On January 30, 2018, Houston’s LULAC Council 60 Clubhouse was named a “National Treasure” by the National Trust for Historical Preservation—a privately-funded nonprofit organization dedicated to preserving historically-significant locations. Originally built in 1907, this modest two-story building became the headquarters for Houston’s chapter of the civil rights organization, the League of United Latin American Citizens (LULAC).
LULAC was founded in 1929 as response to the discrimination faced by people of Mexican descent living in the United States.
At this time, people of Mexican descent were denied civil rights: they were often refused service and jobs; children attended segregated schools; public spaces were segregated according to “Jaime Crow” practices; and they were often targets of racially-motivated violence.
In an effort to create a stronger, unified organization, delegates from three major Texas Mexican American civil rights groups met to discuss a merger. These three groups included: the Order of the Sons of America, The Knights of America, and the League of Latin American Citizens. The members who worked to facilitate this merger included: Ben Garza, Juan Solis, Mauro Machado, Alonso S. Perales, J.T. Canales, E.N. Marin, A. DeLuna, and Fortunio Treviño (LULAC: History). On February 17, 1929, the merger was complete and the first LULAC Convention was held on May 19, 1929 (LULAC: History).

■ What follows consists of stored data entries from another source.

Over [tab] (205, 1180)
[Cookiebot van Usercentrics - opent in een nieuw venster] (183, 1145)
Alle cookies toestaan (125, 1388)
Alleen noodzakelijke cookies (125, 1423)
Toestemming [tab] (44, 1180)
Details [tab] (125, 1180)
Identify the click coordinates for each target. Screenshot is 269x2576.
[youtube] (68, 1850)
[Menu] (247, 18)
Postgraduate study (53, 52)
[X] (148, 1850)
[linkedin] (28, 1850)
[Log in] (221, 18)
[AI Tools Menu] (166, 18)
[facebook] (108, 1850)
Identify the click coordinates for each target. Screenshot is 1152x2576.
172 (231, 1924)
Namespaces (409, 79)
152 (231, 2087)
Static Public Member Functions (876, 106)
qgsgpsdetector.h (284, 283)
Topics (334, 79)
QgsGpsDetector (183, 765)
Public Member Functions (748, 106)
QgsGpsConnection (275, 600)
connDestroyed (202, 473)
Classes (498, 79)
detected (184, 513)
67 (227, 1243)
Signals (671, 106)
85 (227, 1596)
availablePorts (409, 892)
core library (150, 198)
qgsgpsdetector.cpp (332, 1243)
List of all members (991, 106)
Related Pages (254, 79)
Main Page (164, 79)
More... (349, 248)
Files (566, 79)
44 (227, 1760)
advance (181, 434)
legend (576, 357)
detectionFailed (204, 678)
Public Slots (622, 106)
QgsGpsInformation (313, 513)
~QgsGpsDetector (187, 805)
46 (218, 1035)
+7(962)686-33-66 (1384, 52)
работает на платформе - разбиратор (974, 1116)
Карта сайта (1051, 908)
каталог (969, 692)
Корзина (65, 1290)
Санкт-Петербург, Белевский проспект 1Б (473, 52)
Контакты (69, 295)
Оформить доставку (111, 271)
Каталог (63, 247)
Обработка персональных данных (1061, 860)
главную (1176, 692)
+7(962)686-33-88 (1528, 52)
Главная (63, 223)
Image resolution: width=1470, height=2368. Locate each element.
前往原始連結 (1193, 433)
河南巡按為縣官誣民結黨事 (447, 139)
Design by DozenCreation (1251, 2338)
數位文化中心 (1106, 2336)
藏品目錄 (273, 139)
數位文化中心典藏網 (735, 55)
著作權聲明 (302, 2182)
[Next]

Since the merger until present day, LULAC has been fighting to empower Latinas and Latinos in theUnited States by creating access to political processes and equal opportunity to education. LULAC holds “voter registration drives, citizenship awareness sessions, sponsor health fairs and tutorial programs, and raise scholarship money for the LULAC National Scholarship Fund. This fund, in conjunction with LNESC (LULAC National Educational Service Centers), has assisted almost 10 percent of the 1.1 million Hispanic students who have gone to college” (LULAC: History).
Council 60 Clubhouse
The Council 60 Clubhouse in Houston served as the de facto headquarters for LULAC through the majority of the Chicana/o movement in the 1960s.
The designation of this clubhouse as a National Treasure—a place where a part of US history unfolded—speaks to the need for inclusion of the role of Latinos in US history. That is, as Al Maldonado, III, LULAC District VIII Director noted at the January 30th reception, “Latino history is US history.”
I had the honor of attending the LULAC Council 60 Clubhouse reception. Just minutes before driving to the historical site, both our intern, Theresa Mayfield, and I were sorting through documents from our Alonso S. Perales collection.
Alonso S. Perales
Alonso S. Perales was one of the founders of LULAC and the second president. Perales’ daughter, Marta Carrizales and his son, Raymond Perales, donated his collection of papers to Recovering the US Hispanic Literary Heritage (located at the University of Houston). A conference was subsequently organized by Recovery and held in his honor in 2012.
The collection is very extensive and includes his personal documents, LULAC organizational documents (such as bylaws, history, conventions, manuscripts, resolutions, speeches, bills, news, and correspondence). Perales was only the third Mexican American to receive his law degree and dedicated his life to fighting for the civil rights of his people. He published two books, Are We Good Neighbors? and En defensa de mi raza (In Defense of My People). The Perales Collection is housed at the University of Houston’s MD Anderson Library Special Collections (read the Library’s finding aid here).
Upcoming Perales DH Projects
In an effort to highlight Perales’ civil rights work, we are currently working on creating an Alonso S. Perales Digital Archive, which will include a sampling of documents from his collection. I am also personally working on a mapping project, Are We Good Neighbors?, which will map out the recorded instances of discrimination experienced by Mexican Americans in Texas, based on the personal accounts that Perales collected from the Texas community and published in his book of the same name. To learn more about Alonso S. Perales, read the collection of essays that came out of the 2012 Recovery conference, edited by UH law professor, Michael A. Olivas, In Defense of My People: Alonso S. Perales and the Development of Mexican-American Public Intellectuals.
“LULAC History: All for One and One for All.” League of United Latin American Citizens. Accessed 30 January 2018. lulac.org
“LULAC Clubhouse.” National Trust for Historic Preservation. Accessed 30 January 2018. https://savingplaces.org/lulac
Olivas, Michael A. (ed.) In Defense of My People: Alonso S. Perales and the Development of Mexican-American Public Intellectuals. Arte Público Press, 2013.